After conversations in 2020 about Minneapolis residents’ desire for public safety responses that don’t include police officers following George Floyd’s murder, the city contracted Antonio Oftelie, executive director of Leadership for a Networked World at Harvard University and monitor in Seattle’s federal consent decree process to reform their police department. Since 2021, Oftelie and a team of experts have been looking into how to accomplish that goal, through research and interviews with both city officials and Minneapolis community members. 

The project – announced during a Tuesday news conference attended by Minneapolis Mayor Jacob Frey, City Council President Andrea Jenkins and Community Safety Commissioner Cedric Alexander, among others – was funded by $400,000 in grants from the Pohlad Family Foundation, Minneapolis Foundation, McKnight Foundation and Joyce Foundation.

The report describes a three-pillar plan: preventative services like violence prevention groups, responsive services that provide real-time assistance to people seeking emergency services and restorative services that heal trauma and find root causes of community safety challenges. MPD has been experiencing staffing challenges since 2020, coinciding with periodic spikes in crime and more calls for service and exacerbating criticism that some police duties like traffic and mental health calls don’t need an officer response.

The plan — called the “Safe and Thriving Communities” plan — comes as the city prepares to enter into a consent decree with the U.S. Department of Justice following the end of its two-year investigation into the Minneapolis Police Department that found MPD had practice racially discriminatory policing toward Black and Native American residents, and violated the constitutional rights of protesters and journalists in the days after Floyd’s murder. 

Frey said that while the consent decree will focus on policing itself, the plan laid out in the report will take on the rest of the city’s public safety apparatus.

MinnPost photo by Mohamed Ibrahim
Community Safety Commissioner Cedric Alexander shown speaking at Tuesday’s news conference.

“We have a consent decree which is focused around police accountability — obviously there are facets that go beyond that, but that’s the primary focus,” he said. “This report is focused on safety beyond policing, and incorporating a broad approach that helps to lay out a roadmap for where we can go.”

Oftelie and city leaders pointed to the success of existing programs, like the city’s behavioral response team that responds to 911 calls regarding people experiencing mental crises, violence interrupter groups and shifting more traffic response away from police and toward civilian traffic agents. But a goal of the report, he said, is to determine which programs work, how they could be more effective and which programs the city lacks in an effort to establish those as well. 

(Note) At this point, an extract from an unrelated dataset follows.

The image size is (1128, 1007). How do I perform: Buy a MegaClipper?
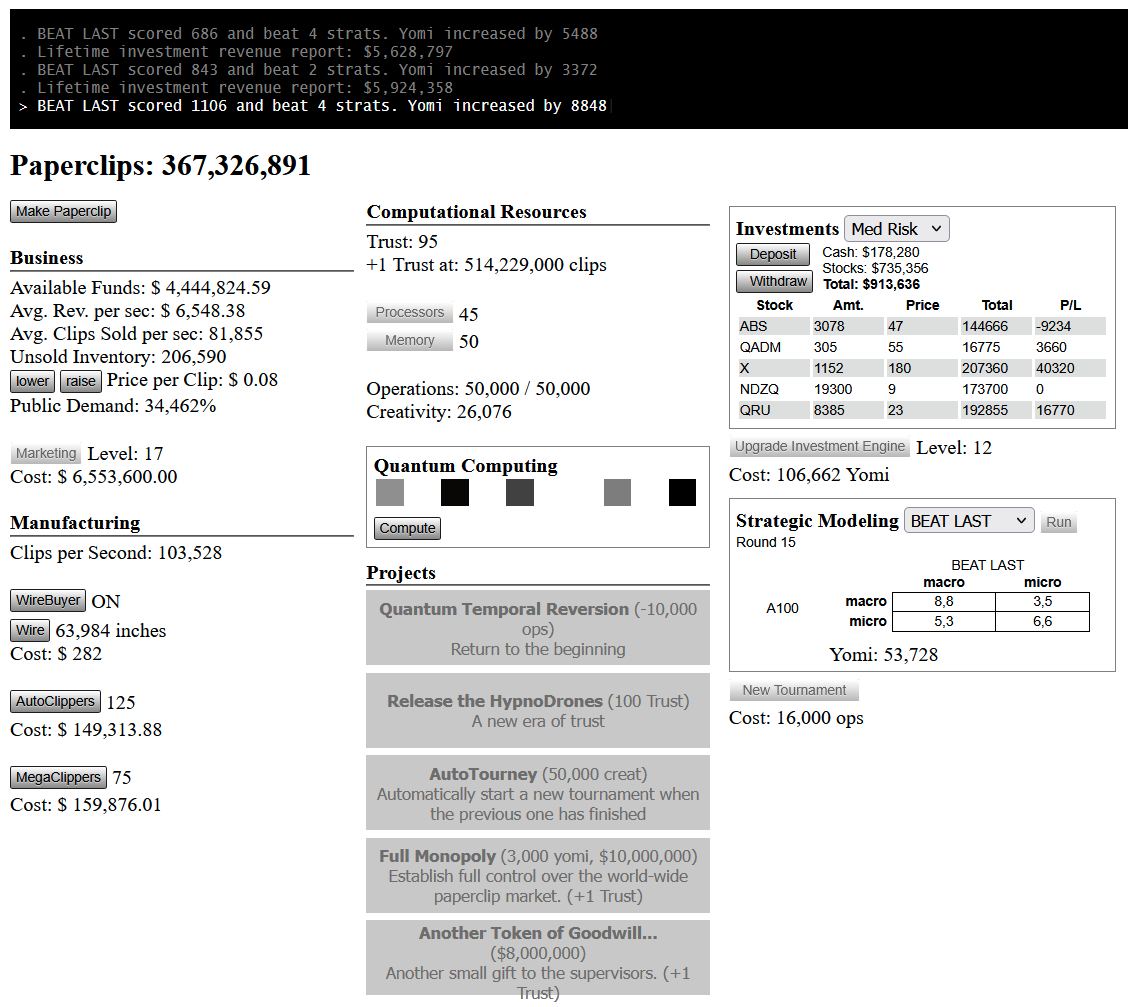pos(58,777)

“A critical first piece of work around this that we’ve been looking at is to say ‘Where are we doing well?’ because we already know we have some good work, and ‘Where can we improve some things?’ where we need to augment and develop some new services,” Oftelie said. “You’ll see that (the plan) is a bit more robust and rigorous of an approach going forward as the roadmap is built out than what is currently happening.”

The report recommends immediate actions including establishing an executive leadership team and community advisory board to decide which policies need to be created or changed to facilitate the plan. It also recommends the city create a yearslong implementation and financial plan, operations and governance plan, committees and work groups focused on each of the three pillars, and an online progress dashboard.

MinnPost photo by Mohamed Ibrahim
Antonio Oftelie: “You’ll see that (the plan) is a bit more robust and rigorous of an approach going forward as the roadmap is built out than what is currently happening.”

Frey acknowledged the city’s budget remains tight due to anticipated high costs related to enacting court-mandated changes from the Department of Justice and state Department of Human Rights. He said city officials will need to look for funding elsewhere and get creative within their own budget to fund funding to bring the plan to life. 

“We have received money from other jurisdictions at times, and we have a model that is going to be in place to receive additional money from other organizations, both governmental and not,” he said. “I also believe that these are directions that the city wants to go collectively and that people are willing to spend money on getting a comprehensive public safety system right.”

Oftelie will present the report to the city council’s Public Health and Safety Committee on Wednesday.